Vector containing the residual indices of the linear terms of the residuals.

rsdLinearStructIndexVars

Vector containing the variable indices of the linear terms of the residuals.

parL

Vector of lower bounds on fitting parameter (R vector).

parU

Vector of upper bounds on fitting parameter (R vector).

xScaleCenters

Vector of scaling centers on fitting parameter. (R vector).

xScaleFactors

Vector of scaling factors on fitting parameter. (R vector).

objScaleFactor

Scaling factor on nonlienar least-squares objective function.

options

Options stored as an R list.

Example: options <- list("outlev" = 0, "derivcheck" = 2)).

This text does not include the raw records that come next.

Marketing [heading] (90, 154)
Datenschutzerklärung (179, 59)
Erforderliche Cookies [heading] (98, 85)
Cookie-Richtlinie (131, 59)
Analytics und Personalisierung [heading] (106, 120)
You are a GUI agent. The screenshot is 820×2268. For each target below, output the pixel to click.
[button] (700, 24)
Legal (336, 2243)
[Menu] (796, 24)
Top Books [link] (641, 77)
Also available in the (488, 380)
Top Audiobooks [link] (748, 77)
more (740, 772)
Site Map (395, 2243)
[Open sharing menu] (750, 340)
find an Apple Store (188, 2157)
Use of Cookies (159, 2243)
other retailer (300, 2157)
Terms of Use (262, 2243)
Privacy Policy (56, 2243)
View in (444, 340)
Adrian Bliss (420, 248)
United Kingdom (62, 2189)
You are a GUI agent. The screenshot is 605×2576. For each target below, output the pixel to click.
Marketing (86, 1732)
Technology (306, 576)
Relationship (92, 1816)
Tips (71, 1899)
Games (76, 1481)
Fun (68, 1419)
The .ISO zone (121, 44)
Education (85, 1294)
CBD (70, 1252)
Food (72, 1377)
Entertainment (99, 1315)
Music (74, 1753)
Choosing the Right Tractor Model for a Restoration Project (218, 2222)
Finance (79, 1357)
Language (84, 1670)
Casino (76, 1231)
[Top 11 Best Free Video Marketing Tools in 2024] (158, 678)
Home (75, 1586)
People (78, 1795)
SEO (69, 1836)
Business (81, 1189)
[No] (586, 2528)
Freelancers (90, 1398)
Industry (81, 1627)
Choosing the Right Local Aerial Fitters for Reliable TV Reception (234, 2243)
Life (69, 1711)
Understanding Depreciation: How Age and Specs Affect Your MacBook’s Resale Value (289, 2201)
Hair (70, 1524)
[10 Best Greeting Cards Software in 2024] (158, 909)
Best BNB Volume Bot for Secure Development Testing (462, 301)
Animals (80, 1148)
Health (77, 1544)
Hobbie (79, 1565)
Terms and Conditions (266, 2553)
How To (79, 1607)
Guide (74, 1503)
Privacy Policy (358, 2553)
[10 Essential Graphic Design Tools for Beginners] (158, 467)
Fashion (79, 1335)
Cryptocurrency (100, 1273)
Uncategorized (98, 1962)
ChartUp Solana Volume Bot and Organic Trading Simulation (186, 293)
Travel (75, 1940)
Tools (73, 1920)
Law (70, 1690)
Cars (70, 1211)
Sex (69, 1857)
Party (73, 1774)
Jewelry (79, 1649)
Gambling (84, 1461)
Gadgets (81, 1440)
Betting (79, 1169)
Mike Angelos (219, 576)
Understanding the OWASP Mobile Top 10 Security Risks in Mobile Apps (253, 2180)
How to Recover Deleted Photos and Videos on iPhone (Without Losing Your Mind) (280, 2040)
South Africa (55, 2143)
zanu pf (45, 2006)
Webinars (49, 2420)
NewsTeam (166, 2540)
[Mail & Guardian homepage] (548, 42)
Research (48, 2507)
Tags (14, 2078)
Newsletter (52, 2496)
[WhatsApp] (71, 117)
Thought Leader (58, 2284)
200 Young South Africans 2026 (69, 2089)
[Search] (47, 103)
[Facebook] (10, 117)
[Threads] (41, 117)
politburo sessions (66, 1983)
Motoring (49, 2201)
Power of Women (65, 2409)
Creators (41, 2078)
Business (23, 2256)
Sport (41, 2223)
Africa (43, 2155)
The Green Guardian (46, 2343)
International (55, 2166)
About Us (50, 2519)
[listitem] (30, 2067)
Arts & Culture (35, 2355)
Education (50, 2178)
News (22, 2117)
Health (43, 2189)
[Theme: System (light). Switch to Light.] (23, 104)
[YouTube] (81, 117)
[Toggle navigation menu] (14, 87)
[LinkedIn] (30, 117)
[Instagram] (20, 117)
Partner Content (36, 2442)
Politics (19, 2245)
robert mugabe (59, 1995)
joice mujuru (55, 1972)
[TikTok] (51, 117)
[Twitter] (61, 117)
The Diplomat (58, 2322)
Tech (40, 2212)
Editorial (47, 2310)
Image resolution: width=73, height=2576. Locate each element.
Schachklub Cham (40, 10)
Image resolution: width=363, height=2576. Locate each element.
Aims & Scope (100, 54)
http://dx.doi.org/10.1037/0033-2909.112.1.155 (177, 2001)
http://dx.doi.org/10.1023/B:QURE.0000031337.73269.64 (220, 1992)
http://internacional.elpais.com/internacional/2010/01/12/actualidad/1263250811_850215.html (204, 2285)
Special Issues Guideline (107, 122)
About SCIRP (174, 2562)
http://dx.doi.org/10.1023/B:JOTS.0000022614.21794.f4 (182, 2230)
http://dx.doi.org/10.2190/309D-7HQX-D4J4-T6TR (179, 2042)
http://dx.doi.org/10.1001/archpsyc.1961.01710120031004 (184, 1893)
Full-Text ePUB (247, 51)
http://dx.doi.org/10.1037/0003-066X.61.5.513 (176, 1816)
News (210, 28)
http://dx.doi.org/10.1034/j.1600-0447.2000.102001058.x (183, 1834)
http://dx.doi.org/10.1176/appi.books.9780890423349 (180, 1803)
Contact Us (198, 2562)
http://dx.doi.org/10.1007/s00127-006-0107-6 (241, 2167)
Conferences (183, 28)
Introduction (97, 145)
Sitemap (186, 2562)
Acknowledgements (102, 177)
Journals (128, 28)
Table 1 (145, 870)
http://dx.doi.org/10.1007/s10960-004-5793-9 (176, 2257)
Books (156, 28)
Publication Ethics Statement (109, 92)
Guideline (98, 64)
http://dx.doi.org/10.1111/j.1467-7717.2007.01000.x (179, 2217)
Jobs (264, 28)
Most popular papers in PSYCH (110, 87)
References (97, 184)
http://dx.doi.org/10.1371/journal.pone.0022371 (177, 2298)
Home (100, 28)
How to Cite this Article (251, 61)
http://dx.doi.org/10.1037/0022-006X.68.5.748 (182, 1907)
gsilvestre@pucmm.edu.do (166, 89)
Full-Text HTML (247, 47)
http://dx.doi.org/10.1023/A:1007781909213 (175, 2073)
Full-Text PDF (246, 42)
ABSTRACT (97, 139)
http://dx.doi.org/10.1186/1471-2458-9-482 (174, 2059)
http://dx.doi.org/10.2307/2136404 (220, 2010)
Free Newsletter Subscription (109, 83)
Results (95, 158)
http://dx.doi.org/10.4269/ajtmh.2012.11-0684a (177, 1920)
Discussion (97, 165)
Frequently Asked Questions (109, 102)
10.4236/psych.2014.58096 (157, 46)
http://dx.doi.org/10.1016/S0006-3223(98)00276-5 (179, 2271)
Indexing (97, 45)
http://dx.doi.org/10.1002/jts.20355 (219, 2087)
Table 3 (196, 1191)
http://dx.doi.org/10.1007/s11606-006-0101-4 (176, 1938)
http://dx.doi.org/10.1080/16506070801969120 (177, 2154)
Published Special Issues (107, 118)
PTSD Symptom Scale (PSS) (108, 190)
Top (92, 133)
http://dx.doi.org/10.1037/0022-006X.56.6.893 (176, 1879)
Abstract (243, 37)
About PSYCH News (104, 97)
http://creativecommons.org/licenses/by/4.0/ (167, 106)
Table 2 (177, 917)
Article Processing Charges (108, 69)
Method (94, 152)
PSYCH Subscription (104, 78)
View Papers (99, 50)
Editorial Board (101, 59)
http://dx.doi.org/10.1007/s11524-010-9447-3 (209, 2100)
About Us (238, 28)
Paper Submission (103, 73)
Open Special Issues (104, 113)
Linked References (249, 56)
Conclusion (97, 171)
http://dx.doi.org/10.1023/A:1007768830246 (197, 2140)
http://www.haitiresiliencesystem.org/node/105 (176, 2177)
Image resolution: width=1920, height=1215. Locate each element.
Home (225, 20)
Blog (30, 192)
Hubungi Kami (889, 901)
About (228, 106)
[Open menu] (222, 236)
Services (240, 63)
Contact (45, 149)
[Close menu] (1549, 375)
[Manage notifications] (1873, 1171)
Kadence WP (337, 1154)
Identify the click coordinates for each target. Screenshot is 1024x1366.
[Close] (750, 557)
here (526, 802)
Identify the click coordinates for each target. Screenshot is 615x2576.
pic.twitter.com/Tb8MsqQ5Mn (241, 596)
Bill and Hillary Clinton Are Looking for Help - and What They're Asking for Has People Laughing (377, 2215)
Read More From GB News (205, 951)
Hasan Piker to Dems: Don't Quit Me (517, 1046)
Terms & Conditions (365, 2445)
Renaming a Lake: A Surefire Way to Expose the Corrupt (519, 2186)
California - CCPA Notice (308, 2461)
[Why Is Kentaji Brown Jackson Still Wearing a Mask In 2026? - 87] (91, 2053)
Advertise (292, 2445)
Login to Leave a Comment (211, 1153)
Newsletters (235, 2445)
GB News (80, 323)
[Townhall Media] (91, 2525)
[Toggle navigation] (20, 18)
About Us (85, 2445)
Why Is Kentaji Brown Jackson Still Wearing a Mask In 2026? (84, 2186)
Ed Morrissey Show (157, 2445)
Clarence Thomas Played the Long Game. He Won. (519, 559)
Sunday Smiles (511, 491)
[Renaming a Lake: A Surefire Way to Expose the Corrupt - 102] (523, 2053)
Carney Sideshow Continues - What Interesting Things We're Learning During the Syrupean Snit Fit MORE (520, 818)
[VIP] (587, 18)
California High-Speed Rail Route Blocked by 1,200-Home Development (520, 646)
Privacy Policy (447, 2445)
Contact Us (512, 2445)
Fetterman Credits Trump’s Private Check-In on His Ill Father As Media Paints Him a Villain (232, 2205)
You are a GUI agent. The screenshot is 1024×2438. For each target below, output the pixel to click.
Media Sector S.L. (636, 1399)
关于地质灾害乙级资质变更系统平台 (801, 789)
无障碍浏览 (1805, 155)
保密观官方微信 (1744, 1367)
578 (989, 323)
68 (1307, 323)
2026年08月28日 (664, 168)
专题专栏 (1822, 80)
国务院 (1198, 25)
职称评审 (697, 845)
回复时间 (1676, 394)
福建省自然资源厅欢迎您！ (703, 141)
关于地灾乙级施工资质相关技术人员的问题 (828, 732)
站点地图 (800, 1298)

See Knitro user options for the list of available options.

optionsFile

Options stored in a file.

Output Arguments of knitro and knitrolsq

Output Argument

Description

status

Knitro’s status.

obj

Objective value.

x

Vector containing the variable primal values.

lambda

Vector containing the variable dual values.

objGrad

Vector containing the objective gradient values.

objGradIndexVars

Vector containing the indices of the nonzero elements of objGrad.

c

Vector containing the constraint values.

r

Vector containing the residual function values (LSQ only).

jac

Vector containing the Jacobian values.

jacIndexCons

Vector containing the constraint indices of the nonzero elements of jac.

jacIndexVars

Vector containing the variable indices of the nonzero elements of jac.

rsdJac

Vector containing the residual Jacobian values (LSQ only).

rsdJacIndexCons

Vector containing the constraint indices of the nonzero elements of rsdJac.

rsdJjacIndexVars

Vector containing the variable indices of the nonzero elements of rsdJac.

numFCevals

Number of objective evaluations.

numGAevals

Number of gradient evaluations.

numHevals

Number of Hessian evaluations.

numHVevals

Number of Hessian-vector product evaluations.

numIters

Number of iterations (continuous models only).

numCGiters

Number of conjugate gradient iterations (continuous models only).